50 MWe光热电站填充床储罐的高温蠕变与机械性能研究

High Temperature Creep and Mechanical Properties of the Packed-bed Thermal Storage Tank in 50 MWe Solar Power Plant

针对光热电站填充床储罐在高温蠕变与交变应力作用下存在断裂失效致熔盐泄漏的现象,在综合考虑罐体真实结构与应力荷载的基础上,发展了可用于分析大型商用填充床储热器蠕变与机械性能的热-力耦合数值方法,并模拟获得了不同储-放热时刻下典型347H材质储罐蠕变损伤时间与机械应力的动态变化规律。结果显示:储-放热过程中,罐体壁面的温度变化速率明显低于填充床区域,壁板1-4(4.2<H<12.5 m)在储热6 h结束时刻与壁板5-6(H<4.2 m)在储热结束8 h后均会产生高温蠕变损伤现象;热盐顶部流入、冷盐底部流入的运行方式使得罐体各壁板的蠕变时间不尽相同,单次循环下,最顶端壁板的蠕变时间为18.5 h,约为最底端壁板的7.4倍;壁面应力受温度梯度影响显著,储热时较高的温度梯度易导致较大的峰值应力;大部分壁板(2.1 m<H<12.5 m)均处于低应力水平状态(<30 MPa),但大角焊缝位置极易产生由应力集中导致的塑性损伤现象。
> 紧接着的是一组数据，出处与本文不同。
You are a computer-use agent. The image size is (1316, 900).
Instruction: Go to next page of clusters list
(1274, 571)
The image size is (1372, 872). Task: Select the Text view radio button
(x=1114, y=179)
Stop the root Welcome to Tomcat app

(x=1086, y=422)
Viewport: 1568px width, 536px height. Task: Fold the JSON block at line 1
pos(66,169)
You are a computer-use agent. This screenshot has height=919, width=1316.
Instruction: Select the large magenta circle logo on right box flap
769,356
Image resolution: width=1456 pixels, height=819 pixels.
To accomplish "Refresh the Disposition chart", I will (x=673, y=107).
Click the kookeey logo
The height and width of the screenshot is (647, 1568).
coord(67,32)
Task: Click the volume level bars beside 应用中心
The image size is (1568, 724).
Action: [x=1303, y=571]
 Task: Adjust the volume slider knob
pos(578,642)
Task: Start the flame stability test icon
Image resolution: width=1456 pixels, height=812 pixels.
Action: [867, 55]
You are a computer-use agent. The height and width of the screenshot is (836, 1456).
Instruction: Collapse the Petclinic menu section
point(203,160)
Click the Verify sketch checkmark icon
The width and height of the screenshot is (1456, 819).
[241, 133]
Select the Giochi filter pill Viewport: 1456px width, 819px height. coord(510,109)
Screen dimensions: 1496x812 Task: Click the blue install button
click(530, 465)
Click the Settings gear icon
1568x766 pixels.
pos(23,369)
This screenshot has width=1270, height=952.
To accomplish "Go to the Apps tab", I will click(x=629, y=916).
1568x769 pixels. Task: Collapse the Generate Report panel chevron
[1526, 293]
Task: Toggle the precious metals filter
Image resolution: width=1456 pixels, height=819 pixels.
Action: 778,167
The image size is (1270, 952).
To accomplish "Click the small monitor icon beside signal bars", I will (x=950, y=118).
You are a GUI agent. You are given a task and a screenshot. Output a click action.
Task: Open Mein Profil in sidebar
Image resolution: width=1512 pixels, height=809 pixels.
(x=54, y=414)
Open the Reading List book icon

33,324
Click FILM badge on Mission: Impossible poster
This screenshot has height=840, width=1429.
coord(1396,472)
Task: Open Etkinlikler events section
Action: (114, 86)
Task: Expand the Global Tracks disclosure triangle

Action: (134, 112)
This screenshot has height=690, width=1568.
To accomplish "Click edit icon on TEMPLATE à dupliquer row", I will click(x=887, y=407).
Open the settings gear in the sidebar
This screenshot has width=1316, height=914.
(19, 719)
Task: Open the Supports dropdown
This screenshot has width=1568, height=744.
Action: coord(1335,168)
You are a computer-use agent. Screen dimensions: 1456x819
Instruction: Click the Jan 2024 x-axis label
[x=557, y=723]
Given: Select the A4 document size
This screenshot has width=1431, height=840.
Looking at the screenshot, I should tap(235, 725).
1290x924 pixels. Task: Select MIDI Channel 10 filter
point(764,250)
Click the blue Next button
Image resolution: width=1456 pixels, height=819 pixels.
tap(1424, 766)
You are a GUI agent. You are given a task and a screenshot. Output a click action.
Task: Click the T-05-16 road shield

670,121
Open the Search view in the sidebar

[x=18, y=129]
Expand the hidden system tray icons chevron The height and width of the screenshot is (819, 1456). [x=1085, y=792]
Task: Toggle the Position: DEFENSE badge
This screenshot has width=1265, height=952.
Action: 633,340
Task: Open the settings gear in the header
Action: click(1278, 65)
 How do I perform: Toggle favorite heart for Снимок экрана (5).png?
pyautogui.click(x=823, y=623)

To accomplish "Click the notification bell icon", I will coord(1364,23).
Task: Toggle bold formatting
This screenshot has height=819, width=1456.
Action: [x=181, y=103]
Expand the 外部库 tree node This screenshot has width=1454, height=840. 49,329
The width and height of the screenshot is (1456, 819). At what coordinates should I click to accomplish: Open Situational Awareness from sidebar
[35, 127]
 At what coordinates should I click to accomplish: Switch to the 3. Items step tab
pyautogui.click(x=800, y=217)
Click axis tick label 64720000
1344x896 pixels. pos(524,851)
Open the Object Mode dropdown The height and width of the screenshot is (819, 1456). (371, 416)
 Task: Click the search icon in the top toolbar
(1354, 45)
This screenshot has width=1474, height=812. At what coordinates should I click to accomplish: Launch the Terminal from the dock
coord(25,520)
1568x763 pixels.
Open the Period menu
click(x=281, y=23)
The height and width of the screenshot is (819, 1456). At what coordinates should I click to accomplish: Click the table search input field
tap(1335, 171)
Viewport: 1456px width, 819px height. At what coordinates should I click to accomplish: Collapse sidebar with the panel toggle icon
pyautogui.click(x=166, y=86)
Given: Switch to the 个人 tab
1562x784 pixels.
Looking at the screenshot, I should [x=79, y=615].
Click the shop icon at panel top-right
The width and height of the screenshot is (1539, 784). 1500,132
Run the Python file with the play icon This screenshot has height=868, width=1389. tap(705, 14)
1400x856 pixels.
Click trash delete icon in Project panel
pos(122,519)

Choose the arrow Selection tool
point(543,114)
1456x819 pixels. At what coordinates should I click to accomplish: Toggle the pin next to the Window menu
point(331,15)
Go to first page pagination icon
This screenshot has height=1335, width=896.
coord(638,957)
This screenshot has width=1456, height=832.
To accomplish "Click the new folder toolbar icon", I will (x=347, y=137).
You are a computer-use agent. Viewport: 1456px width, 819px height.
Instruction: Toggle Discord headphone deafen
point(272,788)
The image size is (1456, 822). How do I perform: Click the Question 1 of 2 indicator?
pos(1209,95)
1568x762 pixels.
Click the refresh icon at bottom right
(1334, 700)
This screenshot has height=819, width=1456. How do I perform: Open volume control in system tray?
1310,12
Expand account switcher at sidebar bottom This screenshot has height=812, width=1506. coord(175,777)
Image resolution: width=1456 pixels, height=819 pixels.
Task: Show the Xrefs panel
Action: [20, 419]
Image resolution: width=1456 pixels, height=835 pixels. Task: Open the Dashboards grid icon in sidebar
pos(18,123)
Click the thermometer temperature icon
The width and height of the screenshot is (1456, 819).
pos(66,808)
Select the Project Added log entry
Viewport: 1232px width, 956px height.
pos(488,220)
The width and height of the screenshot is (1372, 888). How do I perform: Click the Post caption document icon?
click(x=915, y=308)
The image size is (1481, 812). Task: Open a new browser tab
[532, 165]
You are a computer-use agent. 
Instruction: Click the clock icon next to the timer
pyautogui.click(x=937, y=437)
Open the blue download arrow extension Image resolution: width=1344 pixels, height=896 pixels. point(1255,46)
In order to analyze the packed-bed tank failure and molten salt leakage problems induced by the high temperature creep and alternative stress in the solar power station,a coupled thermal-mechanical method for analyzing the creep and mechanical performances of the commercial tank with 347H material was developed by taking into account the real structure and stress loads,and the corresponding dynamic characteristics in different charging-discharging time were further numerically studied.The results show that the temperature change rate of the tank wall is obviously lower than that of the packed-bed region,and the creep phenomenon occurs at first on the wallboards 1-4(4.2<H<12.5 m)at the end of charging(t=6 h),then on the wallboards 5-6(0<H<4.2 m)when they experience another 8 h after charging.The operation strategies of hot and cold molten salts flowing respectively into the tank from the upper and bottom locations lead to the creep time of wallboards differing significantly.In single cycle,the creep time of the top wallboard is 18.5 h,which is 7.4 times that of the bottom wallboard.Meanwhile,the wall temperature gradient has important influence on the stress performance,and higher temperature difference leads to larger peak stress.Besides,although the stress of most wallboards(2.1 m<H<12.5 m)is lower than 30 MPa,the plastic damage phenomenon could be easily induced by the stress concentration of the fillet weld region in the bottom wallboard.